_Exercise:_ Lines from the beginning of the data through the line containing "Given: Click the 'Edit" are to be copied exactly, with no other line included.

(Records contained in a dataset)
::::
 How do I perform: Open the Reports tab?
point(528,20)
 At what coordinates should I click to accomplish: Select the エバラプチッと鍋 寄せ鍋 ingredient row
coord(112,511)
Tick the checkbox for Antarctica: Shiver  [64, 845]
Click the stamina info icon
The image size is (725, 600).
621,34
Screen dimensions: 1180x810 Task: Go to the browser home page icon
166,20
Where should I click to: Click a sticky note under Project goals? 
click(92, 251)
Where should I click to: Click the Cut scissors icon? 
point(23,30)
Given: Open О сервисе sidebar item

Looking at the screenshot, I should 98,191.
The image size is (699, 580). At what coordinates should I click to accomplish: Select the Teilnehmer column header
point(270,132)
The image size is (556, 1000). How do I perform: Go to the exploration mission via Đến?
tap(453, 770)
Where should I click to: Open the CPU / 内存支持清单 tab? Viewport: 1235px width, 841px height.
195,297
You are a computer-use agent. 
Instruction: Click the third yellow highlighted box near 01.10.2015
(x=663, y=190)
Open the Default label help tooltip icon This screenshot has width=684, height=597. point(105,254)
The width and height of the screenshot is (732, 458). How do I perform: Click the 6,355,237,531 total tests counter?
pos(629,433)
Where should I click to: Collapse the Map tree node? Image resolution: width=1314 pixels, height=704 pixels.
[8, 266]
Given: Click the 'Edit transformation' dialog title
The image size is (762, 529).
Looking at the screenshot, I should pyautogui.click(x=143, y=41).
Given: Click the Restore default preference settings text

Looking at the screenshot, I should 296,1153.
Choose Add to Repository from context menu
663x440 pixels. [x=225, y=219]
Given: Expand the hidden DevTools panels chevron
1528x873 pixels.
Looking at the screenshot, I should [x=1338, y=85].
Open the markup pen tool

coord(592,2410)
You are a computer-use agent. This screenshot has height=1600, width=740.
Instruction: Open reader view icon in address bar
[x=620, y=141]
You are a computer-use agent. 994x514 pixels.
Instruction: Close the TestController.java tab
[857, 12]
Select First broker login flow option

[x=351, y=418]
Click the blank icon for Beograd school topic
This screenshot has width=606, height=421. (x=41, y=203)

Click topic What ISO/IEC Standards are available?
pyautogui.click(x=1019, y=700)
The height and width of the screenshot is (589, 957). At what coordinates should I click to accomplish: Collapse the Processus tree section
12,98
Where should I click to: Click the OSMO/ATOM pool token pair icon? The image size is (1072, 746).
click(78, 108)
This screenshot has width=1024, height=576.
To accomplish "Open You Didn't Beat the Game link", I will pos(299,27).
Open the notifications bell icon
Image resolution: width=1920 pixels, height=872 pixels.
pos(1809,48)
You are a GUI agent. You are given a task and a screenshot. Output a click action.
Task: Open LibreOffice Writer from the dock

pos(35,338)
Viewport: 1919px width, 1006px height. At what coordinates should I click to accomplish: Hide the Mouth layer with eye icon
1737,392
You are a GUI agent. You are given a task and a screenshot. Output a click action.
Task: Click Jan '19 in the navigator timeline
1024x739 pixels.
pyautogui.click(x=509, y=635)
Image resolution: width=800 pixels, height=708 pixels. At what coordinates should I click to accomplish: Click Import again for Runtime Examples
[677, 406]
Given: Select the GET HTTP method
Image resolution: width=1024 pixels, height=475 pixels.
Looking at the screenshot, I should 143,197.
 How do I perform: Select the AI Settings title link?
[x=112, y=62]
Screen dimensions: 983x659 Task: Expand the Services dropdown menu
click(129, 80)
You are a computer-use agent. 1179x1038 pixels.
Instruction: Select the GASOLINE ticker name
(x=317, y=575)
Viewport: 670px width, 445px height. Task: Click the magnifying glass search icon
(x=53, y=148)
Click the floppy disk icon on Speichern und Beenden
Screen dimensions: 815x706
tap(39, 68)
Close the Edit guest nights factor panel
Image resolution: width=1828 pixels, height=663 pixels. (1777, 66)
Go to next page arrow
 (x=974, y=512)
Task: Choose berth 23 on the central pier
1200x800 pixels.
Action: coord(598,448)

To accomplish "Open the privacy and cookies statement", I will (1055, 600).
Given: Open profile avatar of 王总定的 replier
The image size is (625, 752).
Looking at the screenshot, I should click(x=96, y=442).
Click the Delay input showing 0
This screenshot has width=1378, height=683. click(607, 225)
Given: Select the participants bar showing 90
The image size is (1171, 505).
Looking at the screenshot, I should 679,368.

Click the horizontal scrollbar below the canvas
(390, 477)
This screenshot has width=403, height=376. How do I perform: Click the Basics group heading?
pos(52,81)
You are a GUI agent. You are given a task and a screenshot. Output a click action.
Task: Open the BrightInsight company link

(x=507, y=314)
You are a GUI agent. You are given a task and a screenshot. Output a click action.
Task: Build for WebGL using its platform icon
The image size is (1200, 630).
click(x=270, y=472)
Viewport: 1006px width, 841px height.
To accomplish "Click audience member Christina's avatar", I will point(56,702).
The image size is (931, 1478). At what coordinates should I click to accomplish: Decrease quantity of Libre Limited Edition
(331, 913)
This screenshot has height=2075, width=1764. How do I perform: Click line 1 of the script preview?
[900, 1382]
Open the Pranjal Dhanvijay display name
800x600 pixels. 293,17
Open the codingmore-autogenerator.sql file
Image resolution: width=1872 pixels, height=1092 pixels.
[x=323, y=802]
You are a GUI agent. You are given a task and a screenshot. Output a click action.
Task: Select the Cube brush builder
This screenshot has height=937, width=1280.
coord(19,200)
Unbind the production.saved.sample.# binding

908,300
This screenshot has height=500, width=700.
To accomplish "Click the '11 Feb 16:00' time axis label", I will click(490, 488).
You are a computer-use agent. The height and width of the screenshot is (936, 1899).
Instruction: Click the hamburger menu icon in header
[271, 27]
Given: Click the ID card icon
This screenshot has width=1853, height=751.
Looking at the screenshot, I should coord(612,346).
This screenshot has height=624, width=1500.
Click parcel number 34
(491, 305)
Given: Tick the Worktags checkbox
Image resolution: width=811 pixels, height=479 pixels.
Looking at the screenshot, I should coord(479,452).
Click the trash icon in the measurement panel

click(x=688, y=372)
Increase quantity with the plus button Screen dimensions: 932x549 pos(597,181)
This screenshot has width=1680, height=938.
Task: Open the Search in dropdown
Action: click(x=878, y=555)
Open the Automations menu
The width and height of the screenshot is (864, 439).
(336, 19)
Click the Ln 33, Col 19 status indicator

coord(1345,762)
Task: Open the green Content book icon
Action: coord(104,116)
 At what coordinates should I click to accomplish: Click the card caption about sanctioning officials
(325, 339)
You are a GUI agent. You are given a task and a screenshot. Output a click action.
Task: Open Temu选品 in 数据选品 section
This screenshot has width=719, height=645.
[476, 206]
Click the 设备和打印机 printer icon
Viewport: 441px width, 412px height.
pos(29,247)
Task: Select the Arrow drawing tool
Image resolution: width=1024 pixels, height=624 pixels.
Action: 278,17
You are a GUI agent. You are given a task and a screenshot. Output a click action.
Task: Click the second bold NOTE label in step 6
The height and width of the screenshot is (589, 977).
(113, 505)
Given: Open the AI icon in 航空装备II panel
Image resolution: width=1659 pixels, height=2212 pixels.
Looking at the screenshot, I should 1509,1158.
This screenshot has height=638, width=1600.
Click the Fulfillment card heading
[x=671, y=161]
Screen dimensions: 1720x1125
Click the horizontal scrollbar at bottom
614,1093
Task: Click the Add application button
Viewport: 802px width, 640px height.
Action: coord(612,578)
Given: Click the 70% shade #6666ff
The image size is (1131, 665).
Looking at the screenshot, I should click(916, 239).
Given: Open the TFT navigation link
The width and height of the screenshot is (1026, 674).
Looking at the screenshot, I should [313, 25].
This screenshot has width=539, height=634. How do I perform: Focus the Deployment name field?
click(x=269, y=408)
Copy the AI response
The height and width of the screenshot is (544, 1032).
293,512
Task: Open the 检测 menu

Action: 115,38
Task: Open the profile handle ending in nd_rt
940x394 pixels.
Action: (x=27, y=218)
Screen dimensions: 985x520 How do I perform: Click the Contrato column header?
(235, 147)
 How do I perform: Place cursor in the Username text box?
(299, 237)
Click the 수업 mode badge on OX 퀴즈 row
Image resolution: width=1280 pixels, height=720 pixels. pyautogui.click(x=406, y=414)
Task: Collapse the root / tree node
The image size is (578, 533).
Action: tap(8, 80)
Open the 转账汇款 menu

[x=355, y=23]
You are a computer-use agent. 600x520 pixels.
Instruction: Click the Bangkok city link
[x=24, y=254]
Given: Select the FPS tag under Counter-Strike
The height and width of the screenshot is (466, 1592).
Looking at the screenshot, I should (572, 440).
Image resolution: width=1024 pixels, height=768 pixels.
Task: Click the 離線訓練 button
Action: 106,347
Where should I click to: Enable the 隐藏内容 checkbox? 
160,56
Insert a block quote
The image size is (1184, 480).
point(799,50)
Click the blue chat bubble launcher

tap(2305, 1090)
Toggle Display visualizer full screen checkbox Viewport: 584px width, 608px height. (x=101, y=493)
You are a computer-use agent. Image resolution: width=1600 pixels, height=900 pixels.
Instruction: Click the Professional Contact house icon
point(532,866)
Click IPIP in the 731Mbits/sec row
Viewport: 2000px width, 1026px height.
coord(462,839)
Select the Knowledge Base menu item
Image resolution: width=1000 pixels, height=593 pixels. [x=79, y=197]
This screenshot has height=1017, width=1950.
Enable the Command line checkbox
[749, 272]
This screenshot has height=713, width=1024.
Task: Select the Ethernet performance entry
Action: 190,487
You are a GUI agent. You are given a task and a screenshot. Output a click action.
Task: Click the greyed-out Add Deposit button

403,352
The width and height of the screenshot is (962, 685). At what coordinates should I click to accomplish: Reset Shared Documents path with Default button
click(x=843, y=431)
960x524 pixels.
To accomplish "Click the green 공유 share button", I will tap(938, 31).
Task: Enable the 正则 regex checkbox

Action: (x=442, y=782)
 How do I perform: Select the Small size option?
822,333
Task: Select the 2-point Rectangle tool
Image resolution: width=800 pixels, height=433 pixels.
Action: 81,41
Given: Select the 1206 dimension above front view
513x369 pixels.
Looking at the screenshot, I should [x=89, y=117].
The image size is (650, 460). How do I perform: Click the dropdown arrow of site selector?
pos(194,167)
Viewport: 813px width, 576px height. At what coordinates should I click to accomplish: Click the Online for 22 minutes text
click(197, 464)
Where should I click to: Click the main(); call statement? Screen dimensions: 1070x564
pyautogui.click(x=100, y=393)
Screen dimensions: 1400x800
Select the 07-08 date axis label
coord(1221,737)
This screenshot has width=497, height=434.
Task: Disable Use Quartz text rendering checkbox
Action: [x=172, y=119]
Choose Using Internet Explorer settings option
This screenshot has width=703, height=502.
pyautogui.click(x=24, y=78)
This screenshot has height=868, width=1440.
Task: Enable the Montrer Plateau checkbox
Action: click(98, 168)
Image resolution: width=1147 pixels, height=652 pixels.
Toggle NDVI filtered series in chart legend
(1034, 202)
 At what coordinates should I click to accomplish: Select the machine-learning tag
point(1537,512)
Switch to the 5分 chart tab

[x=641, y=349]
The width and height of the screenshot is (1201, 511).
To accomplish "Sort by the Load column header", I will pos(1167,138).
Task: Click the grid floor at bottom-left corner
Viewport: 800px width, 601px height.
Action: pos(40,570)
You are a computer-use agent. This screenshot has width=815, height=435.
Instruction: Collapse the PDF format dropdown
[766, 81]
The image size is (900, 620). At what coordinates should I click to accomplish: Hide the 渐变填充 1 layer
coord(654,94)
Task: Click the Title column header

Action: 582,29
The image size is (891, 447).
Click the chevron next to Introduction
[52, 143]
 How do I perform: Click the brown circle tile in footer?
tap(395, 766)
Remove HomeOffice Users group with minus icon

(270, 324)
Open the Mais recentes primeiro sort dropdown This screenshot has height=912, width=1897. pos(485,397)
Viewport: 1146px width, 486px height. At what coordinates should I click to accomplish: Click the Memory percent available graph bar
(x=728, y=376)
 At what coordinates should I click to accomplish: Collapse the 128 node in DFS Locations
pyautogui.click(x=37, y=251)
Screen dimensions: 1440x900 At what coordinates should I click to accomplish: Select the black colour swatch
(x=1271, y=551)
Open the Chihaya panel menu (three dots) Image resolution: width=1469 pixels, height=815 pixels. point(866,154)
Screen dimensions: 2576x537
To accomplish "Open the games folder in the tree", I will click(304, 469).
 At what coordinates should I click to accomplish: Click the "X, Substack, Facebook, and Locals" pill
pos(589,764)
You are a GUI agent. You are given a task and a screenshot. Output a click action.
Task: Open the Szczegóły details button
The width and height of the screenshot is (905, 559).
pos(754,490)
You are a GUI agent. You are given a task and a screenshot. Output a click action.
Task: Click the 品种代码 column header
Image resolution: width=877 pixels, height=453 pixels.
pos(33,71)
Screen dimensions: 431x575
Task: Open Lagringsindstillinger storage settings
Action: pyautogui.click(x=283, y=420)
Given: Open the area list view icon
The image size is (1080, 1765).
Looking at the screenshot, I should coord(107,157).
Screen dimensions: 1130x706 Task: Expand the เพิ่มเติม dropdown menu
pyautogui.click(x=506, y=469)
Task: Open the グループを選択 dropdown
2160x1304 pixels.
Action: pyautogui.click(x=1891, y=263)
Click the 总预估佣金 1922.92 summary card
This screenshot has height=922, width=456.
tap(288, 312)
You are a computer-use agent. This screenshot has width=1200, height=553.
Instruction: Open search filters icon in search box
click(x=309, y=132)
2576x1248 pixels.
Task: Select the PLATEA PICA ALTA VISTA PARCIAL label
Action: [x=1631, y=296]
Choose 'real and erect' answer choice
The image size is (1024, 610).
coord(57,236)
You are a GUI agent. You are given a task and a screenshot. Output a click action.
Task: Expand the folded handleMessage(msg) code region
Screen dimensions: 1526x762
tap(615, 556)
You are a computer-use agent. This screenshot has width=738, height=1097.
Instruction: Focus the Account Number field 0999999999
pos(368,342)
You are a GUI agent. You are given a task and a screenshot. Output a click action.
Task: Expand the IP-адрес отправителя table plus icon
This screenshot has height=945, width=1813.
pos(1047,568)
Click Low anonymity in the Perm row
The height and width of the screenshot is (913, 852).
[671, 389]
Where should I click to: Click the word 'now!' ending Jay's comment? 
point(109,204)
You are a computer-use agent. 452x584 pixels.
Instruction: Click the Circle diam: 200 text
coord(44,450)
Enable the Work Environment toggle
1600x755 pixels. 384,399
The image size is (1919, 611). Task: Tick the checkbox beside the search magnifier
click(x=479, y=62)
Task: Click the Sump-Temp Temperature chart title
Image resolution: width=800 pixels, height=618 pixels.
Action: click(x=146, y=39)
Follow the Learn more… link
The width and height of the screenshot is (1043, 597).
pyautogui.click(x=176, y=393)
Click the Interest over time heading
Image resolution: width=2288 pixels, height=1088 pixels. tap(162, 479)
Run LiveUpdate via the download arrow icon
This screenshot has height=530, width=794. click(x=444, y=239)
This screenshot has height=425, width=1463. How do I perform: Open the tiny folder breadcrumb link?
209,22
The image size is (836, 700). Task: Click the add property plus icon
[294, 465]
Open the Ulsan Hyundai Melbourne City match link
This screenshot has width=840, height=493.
::::
_Solution to this problem:_
 How do I perform: Open the Reports tab?
point(528,20)
 At what coordinates should I click to accomplish: Select the エバラプチッと鍋 寄せ鍋 ingredient row
coord(112,511)
Tick the checkbox for Antarctica: Shiver  [64, 845]
Click the stamina info icon
The image size is (725, 600).
621,34
Screen dimensions: 1180x810 Task: Go to the browser home page icon
166,20
Where should I click to: Click a sticky note under Project goals? 
click(92, 251)
Where should I click to: Click the Cut scissors icon? 
point(23,30)
Given: Open О сервисе sidebar item

Looking at the screenshot, I should 98,191.
The image size is (699, 580). At what coordinates should I click to accomplish: Select the Teilnehmer column header
point(270,132)
The image size is (556, 1000). How do I perform: Go to the exploration mission via Đến?
tap(453, 770)
Where should I click to: Open the CPU / 内存支持清单 tab? Viewport: 1235px width, 841px height.
195,297
You are a computer-use agent. 
Instruction: Click the third yellow highlighted box near 01.10.2015
(x=663, y=190)
Open the Default label help tooltip icon This screenshot has width=684, height=597. point(105,254)
The width and height of the screenshot is (732, 458). How do I perform: Click the 6,355,237,531 total tests counter?
pos(629,433)
Where should I click to: Collapse the Map tree node? Image resolution: width=1314 pixels, height=704 pixels.
[8, 266]
Given: Click the 'Edit transformation' dialog title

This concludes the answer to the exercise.